Visiting the employment center, Tira Mayor Mamoun Abd Alhai insists that had the proposal for Arab national service come from either the education or welfare ministry instead of the Ministry of Defense, it would have been better received, but as long as the Israeli-Palestinian conflict exists, Israeli Arabs will not want to serve since “we’ll look as if we’re at war with our own people.”

So in 2011 the Israeli government, via the Authority for Development for Economic Development in the Arab Sector, allocated 4 billion NIS for economic development to be spent by 2016. “We recognize the positive intentions of the Prime Minister himself and the director of his office who emphasized the importance of the integration of Arabs into the national economy,” states Habib, as he lays out the ambitious plan that calls for action in the education, employment and business spheres.

There’s a particular emphasis on providing opportunities for Arab women to enter the work force, since as Taha acknowledges, it’s hard for any family to make it in Israel on one salary. As a result, traditional opposition to Arab women working outside the home is dissipating.

One program identifies 500 promising Arab female high school students and provides them with counseling and tutoring to encourage them to go on to higher education.
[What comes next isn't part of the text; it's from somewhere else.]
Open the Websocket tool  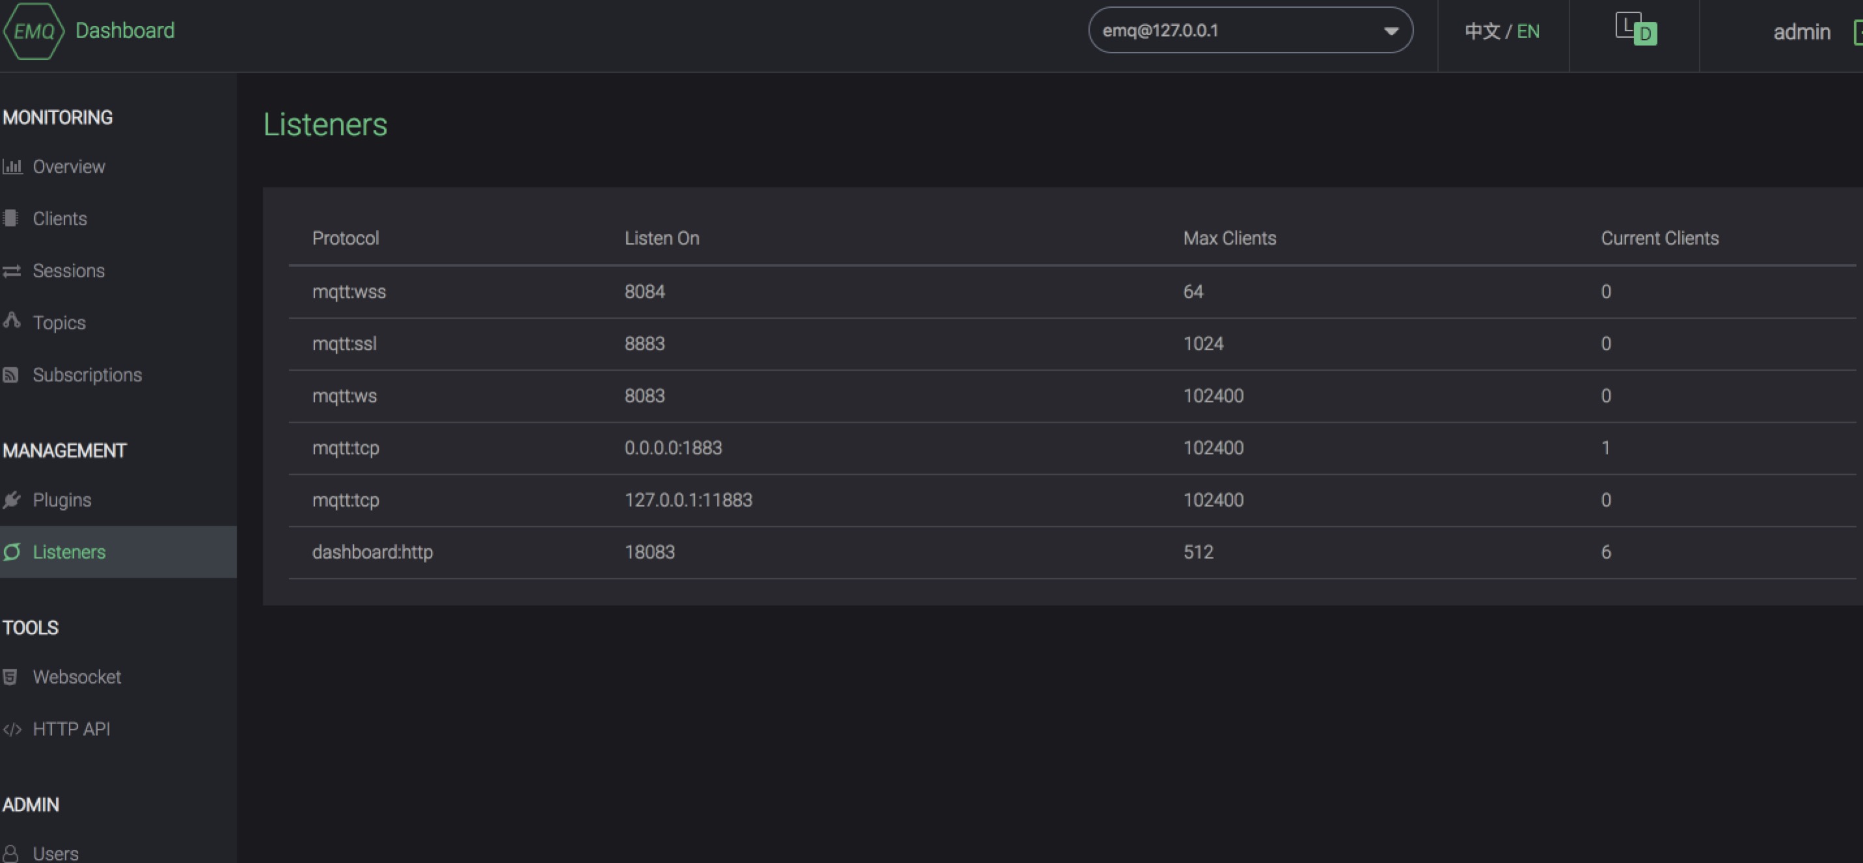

In 2001, only five percent of Arab women were college graduates. In 2010 that number had risen to 12 percent. Funds for building new day care centers in the Arab sector and subsidies for fees are included in the five-year plan to allow more women to work and study.

Tira, with a population of 22,000 living mostly in single-family multi-generational homes, is part of the Triangle, a concentration of Israeli Arab towns and villages clustered close to the Green Line. There are no Israeli flags to be seen, but a protest tent flying the Palestinian flag sits prominently in the center of town to express solidarity with the Palestinian prisoners on hunger strike.

A few miles south in Kafr Kassem, Mayor Nadir Sarsur lauds the Lev Haaretz (Heart of the Land) project, an industrial park initiated by the Yitzhaki Group using Arab land. The development takes advantage of the central location of Kafr Kassem to provide a base for companies like FedEx, the Rami Levi Supermarket chain and Super Pharm.

With proximity to Route 6, the major north-south highway, as well as Ben Gurion Airport and the Afek Industrial Park, and drawing from the neighboring Arab and Jewish towns for employees, Lev Haaretz has already become an example of positive co-operation.

“Lev Haaretz will provide a source of income for the municipality; provide jobs and help neighboring towns,” asserts Mayor Sarsur.

“We want to emphasize that we are practicing co-existence by acts, not words,” the mayor says.

“Coexistence doesn’t need politicians. We simply live together,” shrugs Josef Marco, an Israeli business consultant who is volunteering his time as an advisor to Kafr Kassem. Marco estimates that the Lev Haaretz Park will have a 1 billion NIS output when it’s fully operational.